Microsomal Prostaglandin E2 Synthase-1 Modulates the Response to Vascular Injury

Background-Microsomal (m) prostaglandin (PG) E-2 synthase (S)-1 catalyzes the formation of PGE(2) from PGH(2), a cyclooxygenase product that is derived from arachidonic acid. Previous studies in mice suggest that targeting mPGES-1 may be less likely to cause hypertension or thrombosis than cyclooxygenase-2-selective inhibition or deletion in vivo. Indeed, deletion of mPGES-1 retards atherogenesis and angiotensin II-induced aortic aneurysm formation. The role of mPGES-1 in the response to vascular injury is unknown.

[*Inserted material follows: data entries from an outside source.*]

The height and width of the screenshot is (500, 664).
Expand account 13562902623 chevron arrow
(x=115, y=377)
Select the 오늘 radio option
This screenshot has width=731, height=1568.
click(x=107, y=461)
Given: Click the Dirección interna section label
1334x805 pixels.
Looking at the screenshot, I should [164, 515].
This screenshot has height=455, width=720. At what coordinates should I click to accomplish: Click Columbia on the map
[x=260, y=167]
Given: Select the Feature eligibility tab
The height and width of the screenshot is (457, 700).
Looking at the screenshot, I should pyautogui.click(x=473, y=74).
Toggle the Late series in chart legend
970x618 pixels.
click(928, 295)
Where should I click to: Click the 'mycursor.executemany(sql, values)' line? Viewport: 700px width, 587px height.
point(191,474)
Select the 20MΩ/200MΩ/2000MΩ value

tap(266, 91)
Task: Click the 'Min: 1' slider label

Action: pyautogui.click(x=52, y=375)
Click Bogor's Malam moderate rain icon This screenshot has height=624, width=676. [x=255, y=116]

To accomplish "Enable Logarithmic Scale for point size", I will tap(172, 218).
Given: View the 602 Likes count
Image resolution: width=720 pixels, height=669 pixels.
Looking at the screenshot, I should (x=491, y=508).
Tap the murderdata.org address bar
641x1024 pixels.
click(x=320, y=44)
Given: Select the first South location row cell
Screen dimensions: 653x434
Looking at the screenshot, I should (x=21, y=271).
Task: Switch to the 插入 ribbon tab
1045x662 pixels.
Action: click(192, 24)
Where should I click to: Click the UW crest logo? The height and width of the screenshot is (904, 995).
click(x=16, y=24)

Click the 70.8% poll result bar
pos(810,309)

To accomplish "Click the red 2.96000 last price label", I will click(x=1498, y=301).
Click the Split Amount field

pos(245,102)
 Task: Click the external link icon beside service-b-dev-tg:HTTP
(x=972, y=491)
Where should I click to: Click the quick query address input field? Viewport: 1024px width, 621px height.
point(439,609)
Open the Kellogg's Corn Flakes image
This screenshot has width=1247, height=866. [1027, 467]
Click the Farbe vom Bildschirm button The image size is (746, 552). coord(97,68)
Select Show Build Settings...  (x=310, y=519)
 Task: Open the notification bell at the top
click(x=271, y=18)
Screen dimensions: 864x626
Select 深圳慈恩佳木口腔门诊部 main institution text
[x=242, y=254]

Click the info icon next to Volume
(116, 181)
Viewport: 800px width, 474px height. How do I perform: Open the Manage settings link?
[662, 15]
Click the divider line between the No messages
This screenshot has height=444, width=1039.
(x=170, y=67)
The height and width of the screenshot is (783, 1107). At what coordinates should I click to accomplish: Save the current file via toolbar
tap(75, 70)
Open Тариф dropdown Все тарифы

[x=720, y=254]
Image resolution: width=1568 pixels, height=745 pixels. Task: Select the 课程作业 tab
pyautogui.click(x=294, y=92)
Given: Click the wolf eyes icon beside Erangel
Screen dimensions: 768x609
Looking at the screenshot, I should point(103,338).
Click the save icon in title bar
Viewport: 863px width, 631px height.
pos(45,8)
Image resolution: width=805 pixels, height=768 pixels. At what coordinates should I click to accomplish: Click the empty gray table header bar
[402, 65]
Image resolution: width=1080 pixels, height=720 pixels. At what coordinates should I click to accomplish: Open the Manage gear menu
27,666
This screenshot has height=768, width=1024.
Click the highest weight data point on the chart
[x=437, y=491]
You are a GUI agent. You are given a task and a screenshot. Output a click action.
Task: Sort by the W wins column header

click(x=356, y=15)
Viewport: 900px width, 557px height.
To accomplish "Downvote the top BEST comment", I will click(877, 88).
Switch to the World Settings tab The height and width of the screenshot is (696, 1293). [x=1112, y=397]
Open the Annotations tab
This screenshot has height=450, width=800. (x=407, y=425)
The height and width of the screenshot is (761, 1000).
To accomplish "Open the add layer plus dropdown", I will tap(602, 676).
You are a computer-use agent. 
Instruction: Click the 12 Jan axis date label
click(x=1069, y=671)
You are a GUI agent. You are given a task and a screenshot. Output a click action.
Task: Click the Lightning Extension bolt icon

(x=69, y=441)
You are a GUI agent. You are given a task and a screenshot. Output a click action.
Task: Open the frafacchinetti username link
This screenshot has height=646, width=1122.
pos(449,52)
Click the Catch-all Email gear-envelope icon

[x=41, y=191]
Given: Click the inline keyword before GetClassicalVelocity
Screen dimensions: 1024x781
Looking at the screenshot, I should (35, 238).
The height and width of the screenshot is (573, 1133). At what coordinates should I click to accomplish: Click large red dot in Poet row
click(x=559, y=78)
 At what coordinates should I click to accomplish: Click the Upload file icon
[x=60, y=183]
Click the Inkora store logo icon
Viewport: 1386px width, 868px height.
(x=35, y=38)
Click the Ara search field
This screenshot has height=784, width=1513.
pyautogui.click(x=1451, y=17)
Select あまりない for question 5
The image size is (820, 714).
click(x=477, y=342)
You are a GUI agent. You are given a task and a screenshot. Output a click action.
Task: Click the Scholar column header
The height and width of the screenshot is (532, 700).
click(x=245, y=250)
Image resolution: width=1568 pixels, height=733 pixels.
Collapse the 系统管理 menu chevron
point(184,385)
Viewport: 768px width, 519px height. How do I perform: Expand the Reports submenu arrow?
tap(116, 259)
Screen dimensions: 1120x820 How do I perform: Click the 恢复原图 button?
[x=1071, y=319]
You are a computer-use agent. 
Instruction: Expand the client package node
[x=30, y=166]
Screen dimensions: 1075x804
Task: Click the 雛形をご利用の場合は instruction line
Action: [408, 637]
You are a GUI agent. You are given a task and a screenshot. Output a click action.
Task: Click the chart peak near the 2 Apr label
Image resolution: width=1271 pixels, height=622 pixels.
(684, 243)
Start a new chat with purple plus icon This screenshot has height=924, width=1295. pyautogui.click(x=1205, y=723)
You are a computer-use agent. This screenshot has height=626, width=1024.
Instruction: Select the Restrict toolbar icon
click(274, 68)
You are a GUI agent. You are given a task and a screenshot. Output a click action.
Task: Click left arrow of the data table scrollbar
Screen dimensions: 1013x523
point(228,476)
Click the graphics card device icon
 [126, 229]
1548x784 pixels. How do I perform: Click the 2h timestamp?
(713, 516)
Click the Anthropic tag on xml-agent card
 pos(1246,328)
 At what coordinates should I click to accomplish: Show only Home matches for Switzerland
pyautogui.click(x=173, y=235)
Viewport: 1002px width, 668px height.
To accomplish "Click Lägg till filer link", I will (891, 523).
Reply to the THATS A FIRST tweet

Methods and Results-Mice were subjected to wire injury of the femoral artery. Both neointimal area and vascular stenosis were significantly reduced 4 weeks after injury in mPGES-1 knockout mice compared with wild-type controls (65.6+/-5.7 versus 37.7+/-5.1x10(3) pixel area and 70.5+/-13.4% versus 47.7+/-17.4%, respectively; P<0.01). Induction of tenascin-C, a proproliferative and promigratory extracellular matrix protein, after injury was attenuated in the knockouts. Consistent with in vivo rediversion of PG biosynthesis, mPGES-1-deleted vascular smooth muscle cells generated less PGE(2) but more PGI(2) and expressed reduced tenascin-C compared with wild-type cells. Both suppression of PGE(2) and augmentation of PGI(2) attenuate tenascin-C expression and vascular smooth muscle cell proliferation and migration in vitro. Conclusions-Deletion of mPGES-1 in mice attenuates neointimal hyperplasia after vascular injury, in part by regulating tenascin-C expression. This raises for consideration the therapeutic potential of mPGES-1 inhibitors as adjuvant therapy for percutaneous coronary intervention. (Circulation. 2011;123:631-639.)